Scientists and UFO Believers

wwkirk

Divine
Why scientists are starting to listen to UFO believers
More scientists open to applying grounded scientific theory, such as physics, to UFO ones.

ORLANDO, Fla. — He appeared as if a hologram at first — then solid — suddenly there and clear at the edge of the forest behind Trish Bishop’s home in Kissimmee in 2013.

When he turned around, it was his face, she remembers, that stopped her. Bulging eyes. Skin white as chalk. And massive jaw.

“I’ve got a freaking alien in my backyard,” she thought.

And then he was gone.

It would be four years before she told her story, before she’d discover the Mutual Unidentified Flying Objects Network, a nationwide organization 50 years old, and file her report under case number 84886.

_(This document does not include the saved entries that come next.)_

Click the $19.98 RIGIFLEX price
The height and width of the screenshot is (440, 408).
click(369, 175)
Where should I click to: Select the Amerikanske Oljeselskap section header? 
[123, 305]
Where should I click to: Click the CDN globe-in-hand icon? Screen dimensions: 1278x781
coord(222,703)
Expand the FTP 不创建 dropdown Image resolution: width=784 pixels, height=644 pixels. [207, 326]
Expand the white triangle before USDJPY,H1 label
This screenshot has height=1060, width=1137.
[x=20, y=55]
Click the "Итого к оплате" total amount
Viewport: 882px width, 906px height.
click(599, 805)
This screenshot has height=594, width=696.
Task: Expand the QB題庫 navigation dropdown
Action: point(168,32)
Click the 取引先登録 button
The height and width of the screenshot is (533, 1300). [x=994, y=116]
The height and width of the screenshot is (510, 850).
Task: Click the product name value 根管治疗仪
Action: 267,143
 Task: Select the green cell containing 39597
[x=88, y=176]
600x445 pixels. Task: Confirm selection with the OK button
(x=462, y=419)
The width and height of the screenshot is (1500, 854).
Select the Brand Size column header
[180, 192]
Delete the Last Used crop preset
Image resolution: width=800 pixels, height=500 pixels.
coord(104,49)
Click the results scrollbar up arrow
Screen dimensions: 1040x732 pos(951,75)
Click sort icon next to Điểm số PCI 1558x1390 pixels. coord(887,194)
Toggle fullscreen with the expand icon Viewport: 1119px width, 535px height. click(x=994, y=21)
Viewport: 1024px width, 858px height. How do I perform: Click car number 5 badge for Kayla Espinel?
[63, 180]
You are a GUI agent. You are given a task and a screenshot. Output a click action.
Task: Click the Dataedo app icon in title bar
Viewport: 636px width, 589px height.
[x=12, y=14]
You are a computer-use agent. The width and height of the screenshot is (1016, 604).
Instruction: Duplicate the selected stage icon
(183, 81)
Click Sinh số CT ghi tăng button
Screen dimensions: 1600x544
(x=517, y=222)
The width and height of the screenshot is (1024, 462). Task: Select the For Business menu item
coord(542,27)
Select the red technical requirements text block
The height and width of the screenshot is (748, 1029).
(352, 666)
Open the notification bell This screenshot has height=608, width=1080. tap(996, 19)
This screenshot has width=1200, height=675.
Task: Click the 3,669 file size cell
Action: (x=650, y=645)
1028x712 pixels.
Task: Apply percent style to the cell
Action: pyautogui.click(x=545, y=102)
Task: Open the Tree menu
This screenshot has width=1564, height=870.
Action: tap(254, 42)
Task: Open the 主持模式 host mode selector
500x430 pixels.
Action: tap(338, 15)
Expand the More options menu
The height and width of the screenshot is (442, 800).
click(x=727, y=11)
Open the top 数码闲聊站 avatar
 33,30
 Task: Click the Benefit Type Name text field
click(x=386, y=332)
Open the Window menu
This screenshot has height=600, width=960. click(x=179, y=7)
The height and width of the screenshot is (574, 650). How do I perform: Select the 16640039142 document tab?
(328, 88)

But she worried: Who would believe her? These days, more people than you’d think.

Across U.S. restaurants and meeting rooms, MUFON groups gather every month with the enthusiasm that once gripped the nation during the Cold War. The Space Coast group, made up of some former NASA employees and engineers, has 118 members. Across the nation, they number 3,500, with additional offices in 42 countries.

For many years, they were alone entertaining UFO theories. No more.

In the past two years, scientists, politicians and professionals have increasingly been willing to touch the taboo subject and perhaps lend a little credence to believers.

In December 2017, the New York Times uncovered that the U.S. had funded a secret, $22 million, five-year project to study UFO claims.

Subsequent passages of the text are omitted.